Visit Homebrew's website & run their installer:

  • This should be install.sh from their GitHub repository (github.com/homebrew/install)
  • For more information please see: Installation
  • The script will explain what it plans to do and pause before making changes. Follow the on-screen prompts.

WARNING

If your user login is not an Administrator, then you will need Admin access to your Mac to install Homebrew - after this, you can run brew commands as your local user.
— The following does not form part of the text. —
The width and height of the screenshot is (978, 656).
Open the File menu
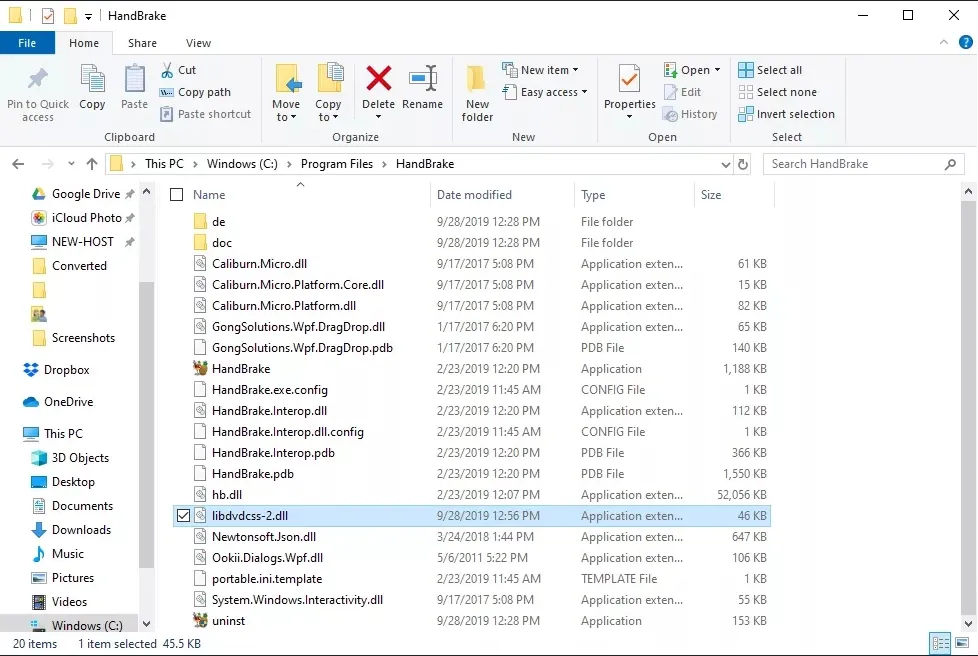click(27, 43)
Apple Silicon (M-series) users

After installation, Homebrew lives in /opt/homebrew instead of /usr/local. The installer will print two commands to add Homebrew to your shell PATH — make sure you run them:

bash
echo >> ~/.zprofile
echo 'eval "$(/opt/homebrew/bin/brew shellenv)"' >> ~/.zprofile
eval "$(/opt/homebrew/bin/brew shellenv)"

Verify the installation:

bash
brew --version

You should see output like Homebrew 5.x.x.

Essential commands

CommandWhat it does
brew install <package>Install a package (called a "formula")
brew uninstall <package>Remove a package
brew listShow all installed packages
brew search <term>Search for available packages
brew updateFetch the latest package definitions
brew upgradeUpgrade all installed packages to their latest versions
brew doctorDiagnose common issues with your Homebrew setup
brew info <package>Show details and dependencies for a package

Installing a standard toolchain

Useful packages to initially install could be:

bash
# Version control
brew install git

# Runtime environments
brew install node
brew install python@3.12

# Databases
brew install postgresql@16

# Utilities
brew install jq
brew install awscli
brew install gh

Homebrew Cask — GUI applications

Homebrew can also install desktop applications (browsers, editors, etc.) via Cask:

bash
brew install --cask visual-studio-code
brew install --cask slack
brew install --cask 1password

Search for casks the same way you search for formulas:

bash
brew search --cask <term>

If you're not able to install applications into /Applications (e.g. you don't have Administrator permissions on a regular basis) then set the following env var in your profile to direct Homebrew to install casks to ~/Applications instead:

bash
echo 'export HOMEBREW_CASK_OPTS="--appdir=~/Applications"' >> ~/.zprofile
source ~/.zprofile

A Brewfile lets you declare all your packages in a single file and install them in one shot — great for reproducible setups.

Create a file called Brewfile:

ruby
# Brewfile
tap "homebrew/bundle"

# CLI tools
brew "git"
brew "node"
brew "python@3.12"
brew "jq"
brew "awscli"
brew "gh"
brew "docker" # the CLI, not the Desktop app
brew "colima" # much better than Docker Desktop

# Desktop apps
cask "visual-studio-code"
cask "slack"

Then run:

bash
brew bundle --file=./Brewfile

Keeping things up to date

Run these periodically (or set a weekly reminder):

bash
brew update && brew upgrade

To clean up old versions and free disk space:

bash
brew cleanup

Troubleshooting

ProblemFix
command not found: brewRe-run the shell PATH commands from the install step, then open a new terminal window.
Permission errorsNever use sudo with Homebrew. Run brew doctor and follow its suggestions.
Package won't installRun brew update first, then retry. Check brew doctor for warnings.
Conflicting versionsUse brew link --overwrite <package> carefully, or uninstall the conflicting version first.